TASK PROMPT → Only one portion of the data is to be written out: from the line bearing "Click transcript icon" through the line bearing "You are a GUI". Write it exactly as it appears.

MATERIAL FOR THIS EXERCISE →
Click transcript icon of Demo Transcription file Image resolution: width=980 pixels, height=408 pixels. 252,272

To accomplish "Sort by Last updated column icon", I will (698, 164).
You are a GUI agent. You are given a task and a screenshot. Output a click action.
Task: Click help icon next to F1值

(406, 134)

---

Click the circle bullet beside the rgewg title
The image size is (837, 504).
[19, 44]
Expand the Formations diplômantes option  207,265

SOLUTION TO THIS TASK →
Click transcript icon of Demo Transcription file Image resolution: width=980 pixels, height=408 pixels. 252,272

To accomplish "Sort by Last updated column icon", I will (698, 164).
You are a GUI agent. You are given a task and a screenshot. Output a click action.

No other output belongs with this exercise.